Mon déguisement comporte des armes ?
 Dans le cadre du plan vigipirate, les armes pointues, tranchantes ou coupantes ne sont pas autorisées au festival. Les armes factices doivent tout de même passer le contrôle qui se situe à l’entrée du festival pour recevoir un bracelet de port. Les armes en mousse ou en latex (GN) sont autorisées sans restriction. L’achat d’armes est réglementé en suivant les directives des vendeurs.
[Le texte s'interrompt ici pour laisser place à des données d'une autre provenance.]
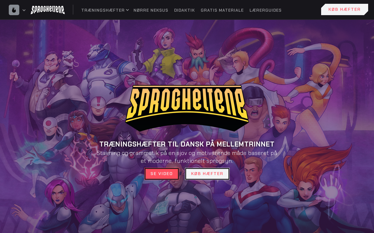The width and height of the screenshot is (374, 233).
Task: Select Gratis Materiale in navigation
Action: 222,10
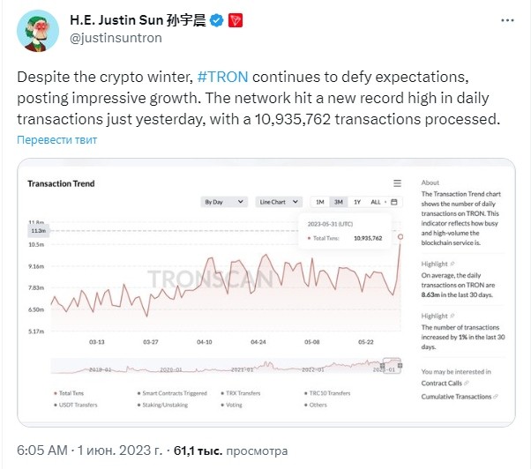The width and height of the screenshot is (531, 469).
Task: Open the three-dot more options menu
Action: coord(507,20)
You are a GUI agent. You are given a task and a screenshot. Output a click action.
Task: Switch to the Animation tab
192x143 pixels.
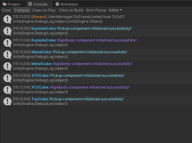(x=67, y=4)
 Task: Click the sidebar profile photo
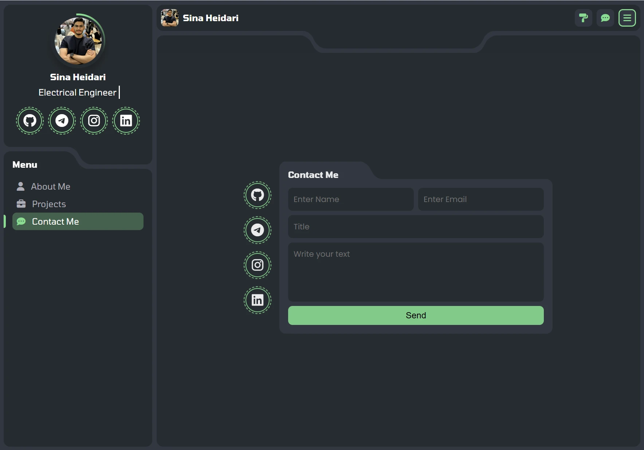pos(78,41)
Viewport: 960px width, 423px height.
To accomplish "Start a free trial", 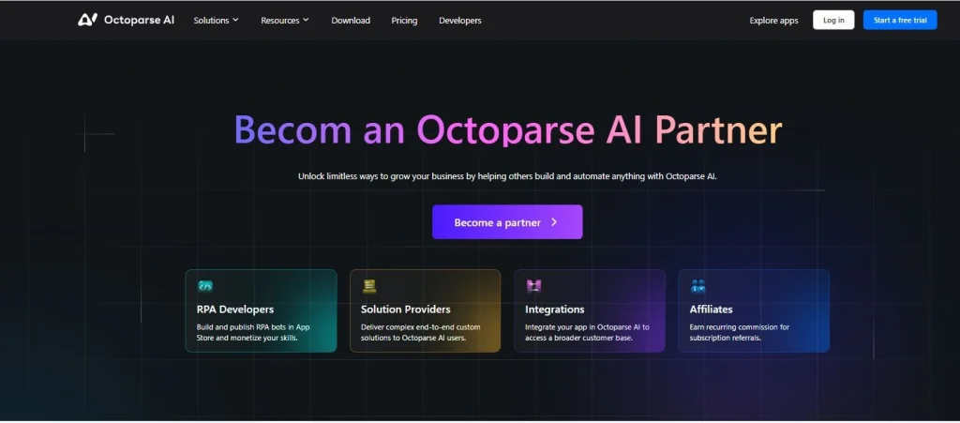I will (x=900, y=21).
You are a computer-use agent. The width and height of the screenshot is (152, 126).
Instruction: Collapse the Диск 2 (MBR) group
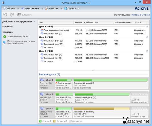click(x=147, y=37)
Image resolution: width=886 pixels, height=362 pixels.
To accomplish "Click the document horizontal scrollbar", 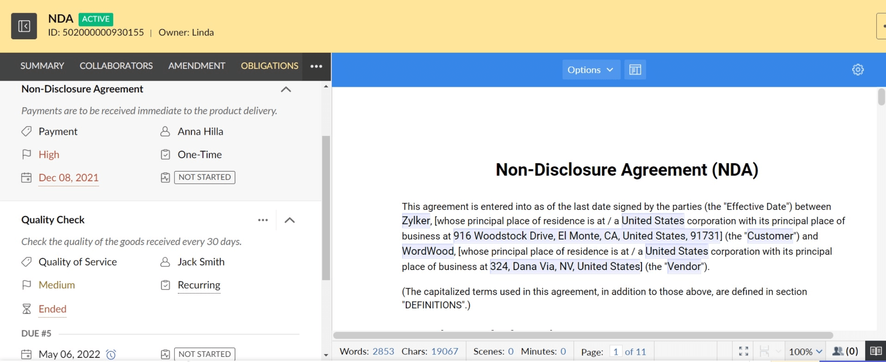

Le merveilleux est dans l’égarement. Ne cherchez pas de plan précis de Cidre & Dragon : il n’y en a pas. Dans les contes de fée, le merveilleux survient lorsque les héros sont égarés. J’ai bien peur que vous n’y coupiez pas. Les organisateurs entretiennent volontairement un « flou artistique » pour une plus grande immersion du spectateur. Étonnante, cette sensation d’être perdu dans une ville de 2000 habitants, arpentée en 2018 par plus de… 100 000 festivaliers.
(mise à jour du 10/09/19 : comme pour me faire mentir, il y a bien un plan du festival cette année, ainsi qu’un programme, à découvrir ci-dessous. Reste à savoir s’ils existeront sous forme papier).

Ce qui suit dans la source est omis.